• **Exercise objective**:
Once you have read the entries below, give them all again without any difference.

☆ ☆ ☆ ☆ ☆

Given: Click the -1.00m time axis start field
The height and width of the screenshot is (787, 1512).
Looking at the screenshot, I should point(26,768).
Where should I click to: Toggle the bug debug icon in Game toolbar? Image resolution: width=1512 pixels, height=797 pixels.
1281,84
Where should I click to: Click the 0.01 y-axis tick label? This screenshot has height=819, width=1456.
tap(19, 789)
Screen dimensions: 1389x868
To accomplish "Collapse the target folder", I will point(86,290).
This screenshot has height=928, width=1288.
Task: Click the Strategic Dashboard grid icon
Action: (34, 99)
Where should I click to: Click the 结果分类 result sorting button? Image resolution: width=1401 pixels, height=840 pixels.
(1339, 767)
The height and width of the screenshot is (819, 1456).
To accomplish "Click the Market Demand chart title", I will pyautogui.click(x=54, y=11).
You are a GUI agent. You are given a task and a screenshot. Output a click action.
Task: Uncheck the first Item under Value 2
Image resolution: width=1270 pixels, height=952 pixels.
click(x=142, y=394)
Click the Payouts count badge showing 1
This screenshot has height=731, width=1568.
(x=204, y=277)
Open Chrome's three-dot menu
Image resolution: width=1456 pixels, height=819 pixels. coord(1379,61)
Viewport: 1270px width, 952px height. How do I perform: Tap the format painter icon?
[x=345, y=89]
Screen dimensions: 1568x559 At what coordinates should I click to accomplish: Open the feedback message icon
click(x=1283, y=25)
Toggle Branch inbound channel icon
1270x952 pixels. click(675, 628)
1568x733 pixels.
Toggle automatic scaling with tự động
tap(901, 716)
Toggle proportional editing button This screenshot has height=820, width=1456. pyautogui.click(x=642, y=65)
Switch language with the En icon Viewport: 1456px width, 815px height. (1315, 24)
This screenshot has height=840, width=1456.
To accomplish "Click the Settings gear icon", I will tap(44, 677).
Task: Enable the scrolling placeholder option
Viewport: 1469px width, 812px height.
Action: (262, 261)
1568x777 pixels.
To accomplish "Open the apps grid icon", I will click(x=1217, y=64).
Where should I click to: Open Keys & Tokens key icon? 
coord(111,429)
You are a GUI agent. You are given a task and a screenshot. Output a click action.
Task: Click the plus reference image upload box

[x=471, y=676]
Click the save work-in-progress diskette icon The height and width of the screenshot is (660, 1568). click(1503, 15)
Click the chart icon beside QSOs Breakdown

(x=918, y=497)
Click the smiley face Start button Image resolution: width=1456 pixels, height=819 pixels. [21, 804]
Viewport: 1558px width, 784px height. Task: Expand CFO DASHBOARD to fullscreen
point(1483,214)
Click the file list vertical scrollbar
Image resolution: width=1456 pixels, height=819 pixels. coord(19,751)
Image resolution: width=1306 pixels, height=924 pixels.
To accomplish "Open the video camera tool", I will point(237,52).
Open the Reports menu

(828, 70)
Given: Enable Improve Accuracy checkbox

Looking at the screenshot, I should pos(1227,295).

☆ ☆ ☆ ☆ ☆

• **Exercise output**:
Given: Click the -1.00m time axis start field
The height and width of the screenshot is (787, 1512).
Looking at the screenshot, I should point(26,768).
Where should I click to: Toggle the bug debug icon in Game toolbar? Image resolution: width=1512 pixels, height=797 pixels.
1281,84
Where should I click to: Click the 0.01 y-axis tick label? This screenshot has height=819, width=1456.
tap(19, 789)
Screen dimensions: 1389x868
To accomplish "Collapse the target folder", I will point(86,290).
This screenshot has height=928, width=1288.
Task: Click the Strategic Dashboard grid icon
Action: (34, 99)
Where should I click to: Click the 结果分类 result sorting button? Image resolution: width=1401 pixels, height=840 pixels.
(1339, 767)
The height and width of the screenshot is (819, 1456).
To accomplish "Click the Market Demand chart title", I will pyautogui.click(x=54, y=11).
You are a GUI agent. You are given a task and a screenshot. Output a click action.
Task: Uncheck the first Item under Value 2
Image resolution: width=1270 pixels, height=952 pixels.
click(x=142, y=394)
Click the Payouts count badge showing 1
This screenshot has height=731, width=1568.
(x=204, y=277)
Open Chrome's three-dot menu
Image resolution: width=1456 pixels, height=819 pixels. coord(1379,61)
Viewport: 1270px width, 952px height. How do I perform: Tap the format painter icon?
[x=345, y=89]
Screen dimensions: 1568x559 At what coordinates should I click to accomplish: Open the feedback message icon
click(x=1283, y=25)
Toggle Branch inbound channel icon
1270x952 pixels. click(675, 628)
1568x733 pixels.
Toggle automatic scaling with tự động
tap(901, 716)
Toggle proportional editing button This screenshot has height=820, width=1456. pyautogui.click(x=642, y=65)
Switch language with the En icon Viewport: 1456px width, 815px height. (1315, 24)
This screenshot has height=840, width=1456.
To accomplish "Click the Settings gear icon", I will tap(44, 677).
Task: Enable the scrolling placeholder option
Viewport: 1469px width, 812px height.
Action: (262, 261)
1568x777 pixels.
To accomplish "Open the apps grid icon", I will click(x=1217, y=64).
Where should I click to: Open Keys & Tokens key icon? 
coord(111,429)
You are a GUI agent. You are given a task and a screenshot. Output a click action.
Task: Click the plus reference image upload box

[x=471, y=676]
Click the save work-in-progress diskette icon The height and width of the screenshot is (660, 1568). click(1503, 15)
Click the chart icon beside QSOs Breakdown

(x=918, y=497)
Click the smiley face Start button Image resolution: width=1456 pixels, height=819 pixels. [21, 804]
Viewport: 1558px width, 784px height. Task: Expand CFO DASHBOARD to fullscreen
point(1483,214)
Click the file list vertical scrollbar
Image resolution: width=1456 pixels, height=819 pixels. coord(19,751)
Image resolution: width=1306 pixels, height=924 pixels.
To accomplish "Open the video camera tool", I will point(237,52).
Open the Reports menu

(828, 70)
Given: Enable Improve Accuracy checkbox

Looking at the screenshot, I should pos(1227,295).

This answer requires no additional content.